When you create a new scheme by clicking on Add embedding scheme, you will be required to specify one of the available embedding models.

At the time of writing, you can choose among the Embedder models directly coded in LogicalDOC itself or one of the embedding models available in ChatGPT.

Settings common to all embedding models are:

Batch: The maximum number of Documents written to the vector store in a single operation.
Chunks batch: How many chunks gets added into the vector store at the same time.

Settings specific to ChatGPT model are:

Model Spec.: name of the embedding model to use, e.g.: text-embedding-3-small
Vector size: must match the exact size of the embeddings produced by the chosen model, in case of text-embedding-3-small the size is 1536
API Key: your API key provided by ChatGPT

For more information about ChatGPT embeddings, please refer to https://platform.openai.com/docs/guides/embeddings

Info

Like the full-text indexing, even the calculation of the embeddings is very CPU intensive and so it gets carried out by the scheduled task Embedder.

Settings

Click on the Settings button to see configuration parameters that regulate how the task works.

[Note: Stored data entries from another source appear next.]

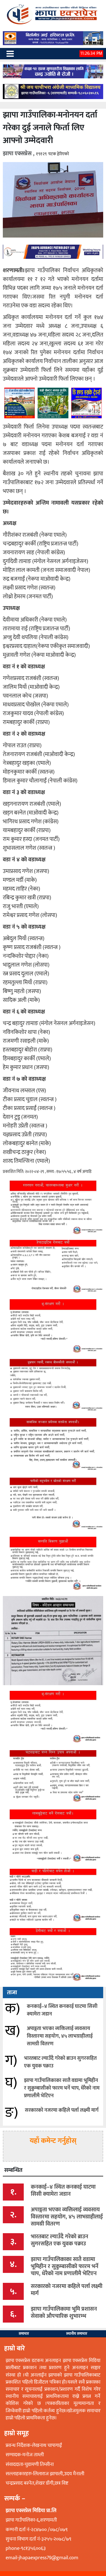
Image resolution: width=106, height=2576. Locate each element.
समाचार (24, 2334)
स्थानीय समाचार (76, 2334)
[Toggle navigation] (10, 53)
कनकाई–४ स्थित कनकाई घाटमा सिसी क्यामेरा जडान (62, 2010)
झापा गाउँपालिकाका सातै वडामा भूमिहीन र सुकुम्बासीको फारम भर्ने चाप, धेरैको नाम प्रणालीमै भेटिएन (61, 2088)
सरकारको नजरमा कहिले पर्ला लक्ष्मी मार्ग (62, 2110)
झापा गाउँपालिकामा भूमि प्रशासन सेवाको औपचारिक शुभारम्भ (64, 2312)
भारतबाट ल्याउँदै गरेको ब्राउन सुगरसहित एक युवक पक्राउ (60, 2062)
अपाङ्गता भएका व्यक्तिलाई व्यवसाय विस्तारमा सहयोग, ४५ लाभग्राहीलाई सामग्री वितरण (60, 2036)
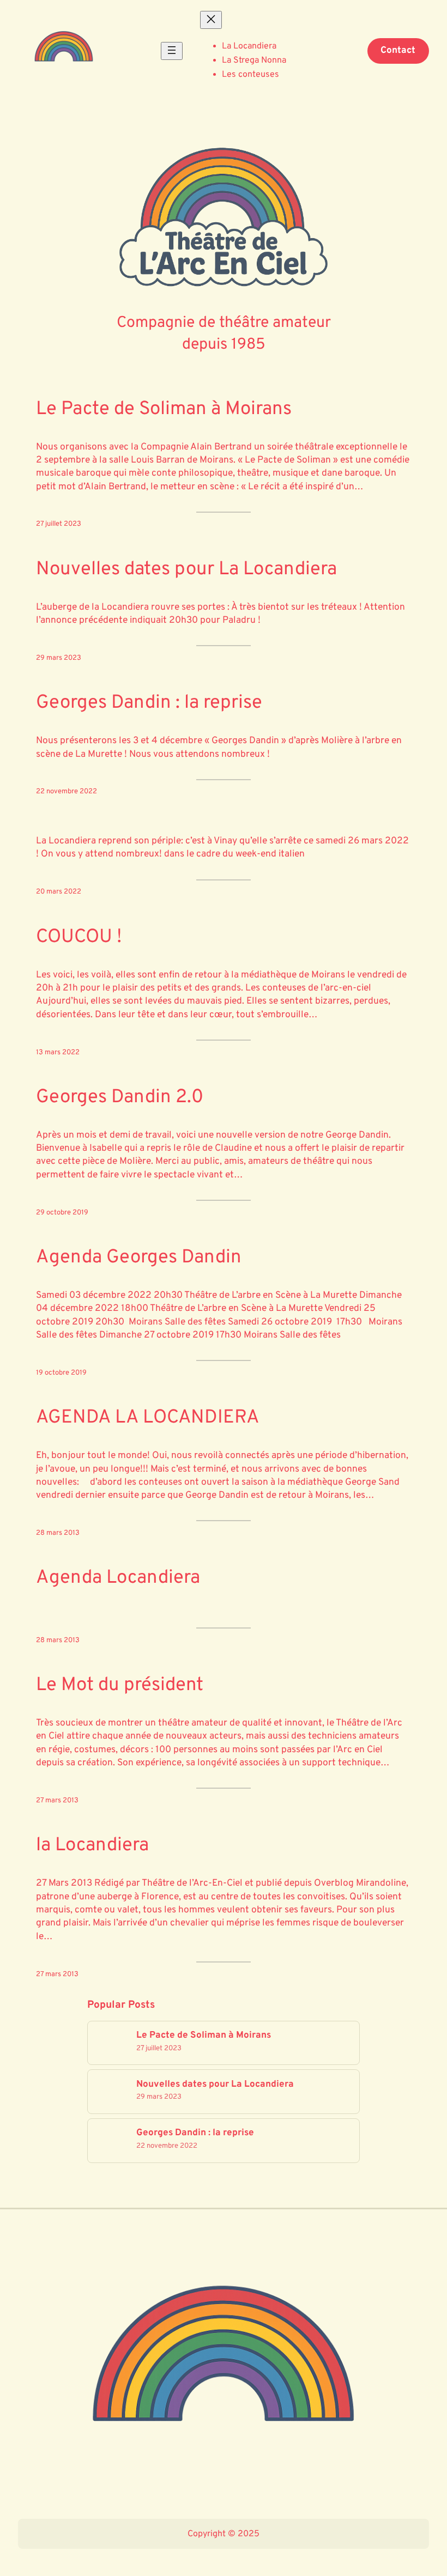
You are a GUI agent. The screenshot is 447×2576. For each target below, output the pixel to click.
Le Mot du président (119, 1685)
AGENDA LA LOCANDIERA (147, 1418)
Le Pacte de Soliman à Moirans (164, 409)
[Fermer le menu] (211, 20)
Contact (397, 51)
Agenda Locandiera (118, 1578)
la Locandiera (92, 1845)
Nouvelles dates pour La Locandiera (186, 569)
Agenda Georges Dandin (138, 1258)
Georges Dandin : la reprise (149, 703)
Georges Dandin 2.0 (119, 1097)
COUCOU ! (79, 937)
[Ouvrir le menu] (172, 51)
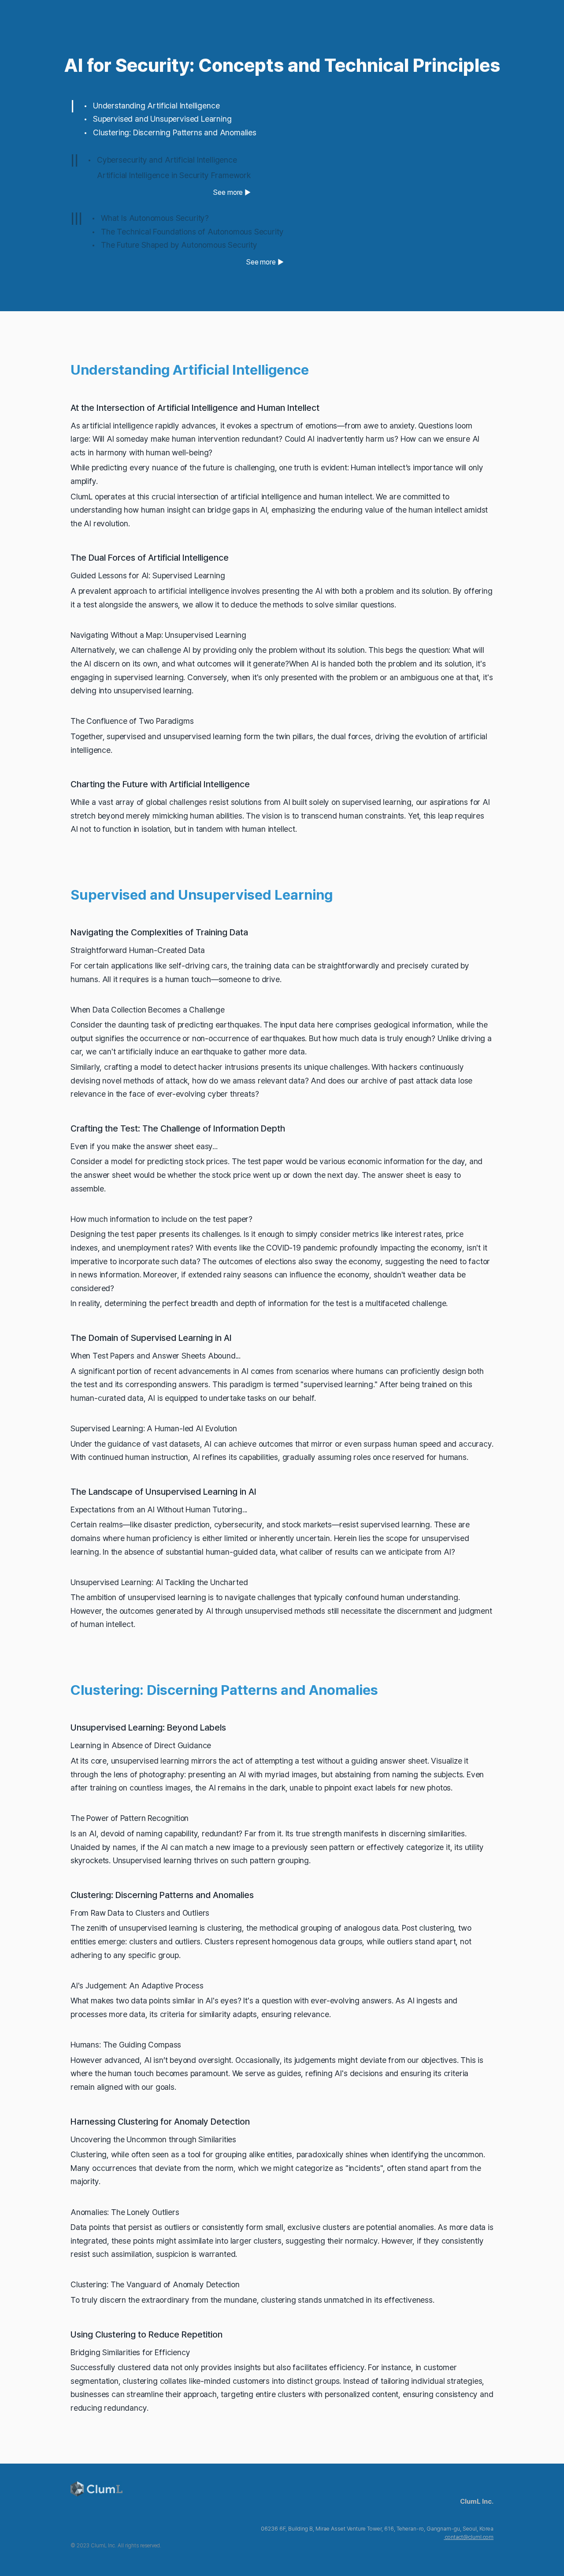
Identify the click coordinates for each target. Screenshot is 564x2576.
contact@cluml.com (469, 2537)
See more (228, 192)
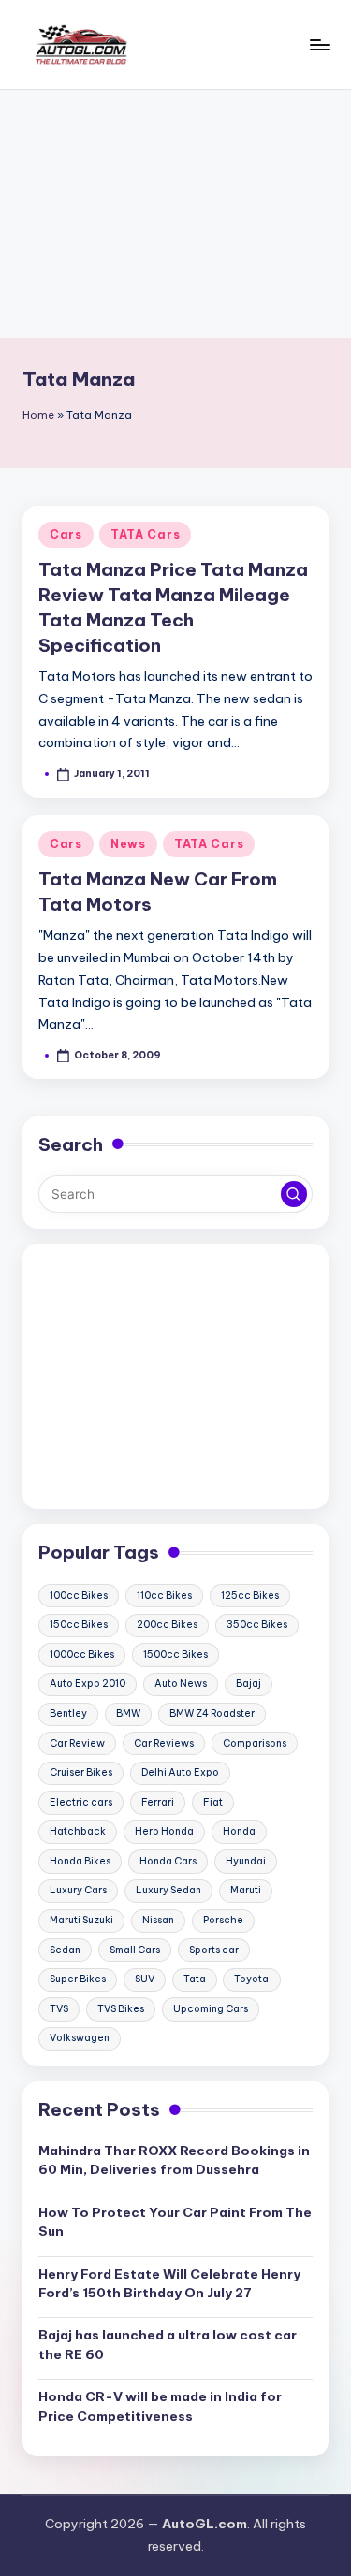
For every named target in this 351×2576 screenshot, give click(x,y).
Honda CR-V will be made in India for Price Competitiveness (160, 2406)
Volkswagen (80, 2038)
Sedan (65, 1950)
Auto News (180, 1683)
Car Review (77, 1743)
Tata (194, 1979)
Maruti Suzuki (81, 1920)
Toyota (251, 1979)
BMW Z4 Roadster (212, 1713)
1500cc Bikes (175, 1654)
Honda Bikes (80, 1861)
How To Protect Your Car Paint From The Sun (175, 2221)
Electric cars (81, 1802)
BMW (128, 1713)
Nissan (158, 1920)
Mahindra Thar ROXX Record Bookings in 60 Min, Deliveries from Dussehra (174, 2160)
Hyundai (246, 1861)
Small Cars (135, 1950)
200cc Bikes (167, 1625)
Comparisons (254, 1743)
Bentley (68, 1713)
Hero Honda (164, 1831)
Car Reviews (164, 1743)
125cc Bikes (250, 1596)
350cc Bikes (257, 1625)
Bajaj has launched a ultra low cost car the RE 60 (167, 2344)
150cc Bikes (79, 1625)
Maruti (245, 1890)
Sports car (214, 1950)
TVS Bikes (120, 2009)
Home (38, 415)
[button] (294, 1194)
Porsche (223, 1920)
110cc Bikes (164, 1596)
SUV (144, 1979)
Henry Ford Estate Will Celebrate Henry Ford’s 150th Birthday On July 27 (169, 2283)
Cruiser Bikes (81, 1772)
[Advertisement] (175, 213)
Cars (66, 534)
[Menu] (319, 44)
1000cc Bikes (82, 1654)
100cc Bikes (79, 1596)
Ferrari (157, 1802)
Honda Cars (168, 1861)
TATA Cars (145, 534)
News (128, 844)
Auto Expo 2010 (87, 1683)
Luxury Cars (78, 1890)
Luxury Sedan (168, 1890)
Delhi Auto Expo (180, 1772)
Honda (239, 1831)
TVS (59, 2009)
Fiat (213, 1802)
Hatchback (78, 1831)
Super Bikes (78, 1979)
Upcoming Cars (210, 2009)
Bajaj (248, 1683)
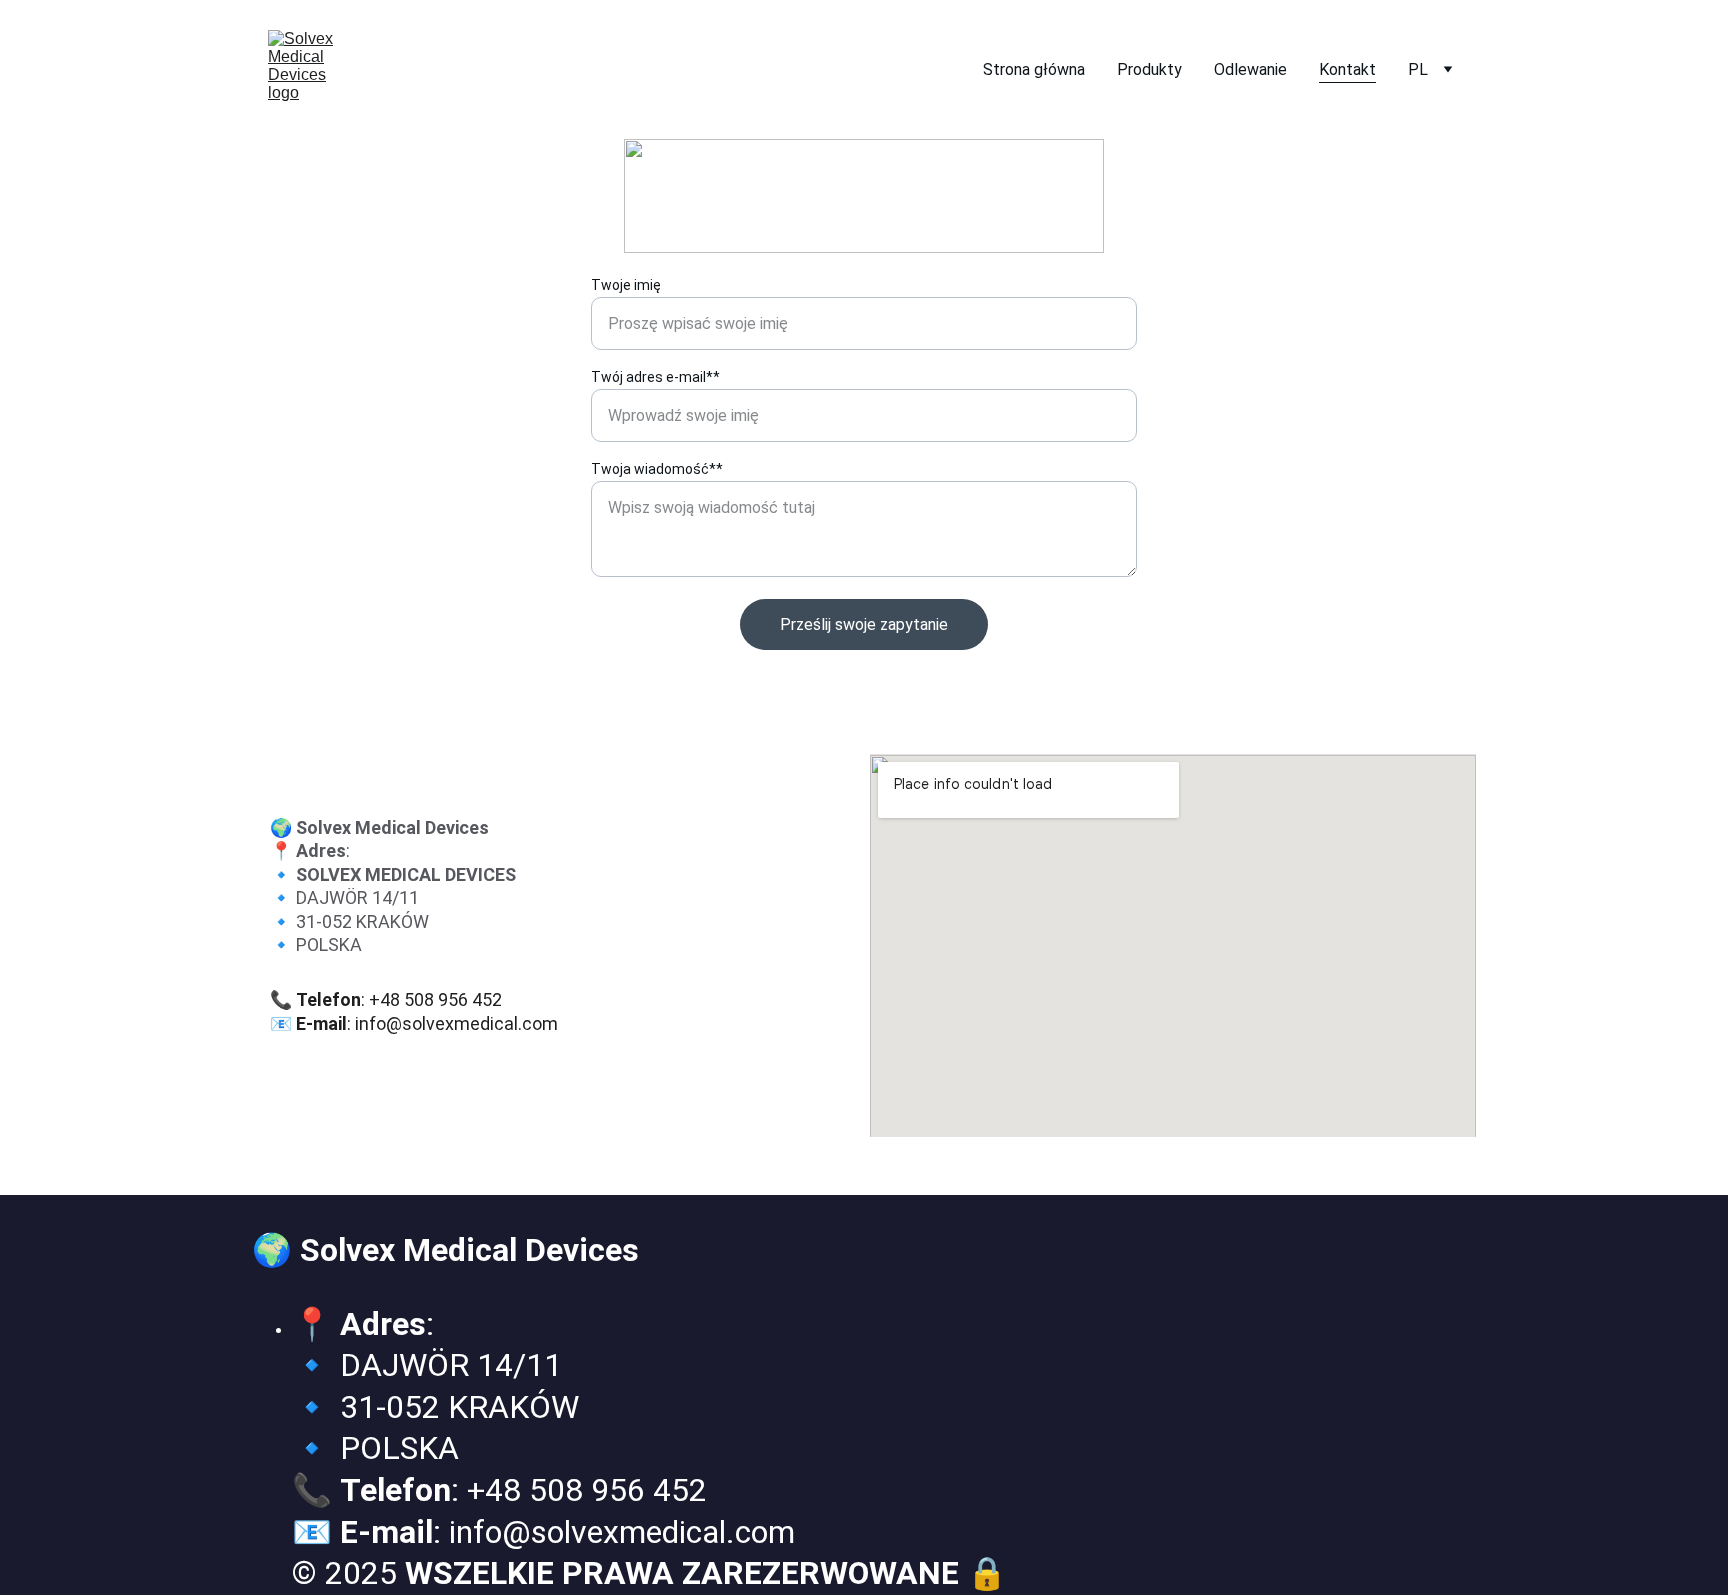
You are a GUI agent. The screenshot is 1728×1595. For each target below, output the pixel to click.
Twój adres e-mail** (655, 377)
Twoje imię (626, 285)
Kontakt (1347, 69)
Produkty (1149, 69)
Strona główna (1034, 69)
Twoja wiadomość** (657, 469)
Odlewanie (1250, 69)
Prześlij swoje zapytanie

Include patterns: which document type should be embedded. If left empty, all documents will be included by default.
Exclude patterns: which document type should not be embedded. For example to exclude all documents with .png extension, you can insert *.png in the field.
Batch: number of Documents to be processed together by the Embedder task.
Sorting: Determines the order in which pending documents are embedded (e.g., prioritizing newer files or smaller files to optimize throughput).
Custom Sorting: Possibility to define a custom sorting logic.
Threads: how many parallel "workers" are running at the same time to process the embedding queue.

As vectors are calculated and saved into the vector store, you can see this in the counter and in the Embeddings panel.